• **Written request 1**:
Quote the part of the immobilizer wiring test instructions starting with "(Test for ground" and going on through "don't have continuity.".
• **Written request 2**:
Write what comes next in the immobilizer wiring test instructions, picking up after their last sentence.

Backprobing may be more effective in the following tests. Backprobing is either using a backprobe set or using a thin needle or something and making contact with the metal terminal of the connector without piercing the wire in the back of the still connected connector. Care must be taken to ensure that the wiring does not get damaged. You can use something like a T pin, available at Walmart, etc., and backprobe. These pictures are just to give a picture of the concept of backprobing without piercing any wires.

https://www.hondaaccordforum.com/for...%5D-t-pins-jpg

https://www.hondaaccordforum.com/for...back-probe-jpg

(Test for ground source from Ground G101 through wire) - At the 5-pin connector to the receiver unit, test for continuity to body ground at terminal no. 4 (where the Brn/Blk wire is).
To test for continuity, set to either the "ohms" or the setting it will beep when you hold the two leads together.
  • If your meter beeps, it means you have continuity.
  • If it is on ohms scale, you will have continuity when it reads close to 0 ohms.
  • If it doesn't beep , shows OL (open line) or a 1 (infinity ohms); it means you don't have continuity.
Don’t turn on ignition for this continuity test. You can either unplug the 5-pin connector and test the Brn/Blk wire or backprobe. There should be continuity to ground.

(Tests for signals between immobilizer receiver unit and ECM/PCM):
1. At the 5-pin connector to the receiver unit, backprobe terminal no. 1 (where the Yel/Blk wire is). Set the multimeter for voltage test.

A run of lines
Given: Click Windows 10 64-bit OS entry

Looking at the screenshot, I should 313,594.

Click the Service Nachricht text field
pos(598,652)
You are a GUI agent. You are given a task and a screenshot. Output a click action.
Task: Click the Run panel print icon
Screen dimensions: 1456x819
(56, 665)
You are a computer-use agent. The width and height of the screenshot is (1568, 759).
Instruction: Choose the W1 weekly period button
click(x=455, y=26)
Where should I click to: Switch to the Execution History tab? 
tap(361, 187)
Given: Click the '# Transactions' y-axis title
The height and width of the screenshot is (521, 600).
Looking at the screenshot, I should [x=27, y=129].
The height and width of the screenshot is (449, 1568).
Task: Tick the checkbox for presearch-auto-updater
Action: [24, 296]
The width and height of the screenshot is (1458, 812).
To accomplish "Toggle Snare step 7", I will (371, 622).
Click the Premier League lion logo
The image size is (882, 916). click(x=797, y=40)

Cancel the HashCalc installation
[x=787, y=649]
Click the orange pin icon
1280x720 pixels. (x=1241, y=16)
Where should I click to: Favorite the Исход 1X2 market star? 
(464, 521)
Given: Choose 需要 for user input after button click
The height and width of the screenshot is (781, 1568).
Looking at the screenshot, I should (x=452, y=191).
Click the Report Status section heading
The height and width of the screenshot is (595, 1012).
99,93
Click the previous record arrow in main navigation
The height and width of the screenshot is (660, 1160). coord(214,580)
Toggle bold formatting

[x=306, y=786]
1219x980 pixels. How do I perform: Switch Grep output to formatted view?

• **Written response 1**:
(Test for ground source from Ground G101 through wire) - At the 5-pin connector to the receiver unit, test for continuity to body ground at terminal no. 4 (where the Brn/Blk wire is).
To test for continuity, set to either the "ohms" or the setting it will beep when you hold the two leads together.
  • If your meter beeps, it means you have continuity.
  • If it is on ohms scale, you will have continuity when it reads close to 0 ohms.
  • If it doesn't beep , shows OL (open line) or a 1 (infinity ohms); it means you don't have continuity.

• **Written response 2**:
With a voltmeter, touch the voltmeter's red lead to the Yel/Blk wire and the voltmeter's black lead to body ground (for example, a metal bracket on the car, etc.) to test.

With the ignition in ON or START, is there power at the Yel/Blk wire?

2. If there is power at the Yel/Blk wire, then backprobe terminal no. 3 (where the blue wire is).

With a voltmeter, touch the voltmeter's red lead to the Blu wire and the voltmeter's black lead to body ground to test.

With the ignition in ON or START, is there power at the Blue wire?

3. If there is power at the Blue wire, then backprobe terminal no. 2 (where the red wire is).

I am not sure whether the encoded signal from the receiver unit’s red wire will be power (+) or ground (-) when trying to start the car.

With a voltmeter, touch the voltmeter's red lead to the red wire and the voltmeter's black lead to body ground to test.

Either way, with the ignition in ON or START, is there a reading at the Red wire using the voltmeter?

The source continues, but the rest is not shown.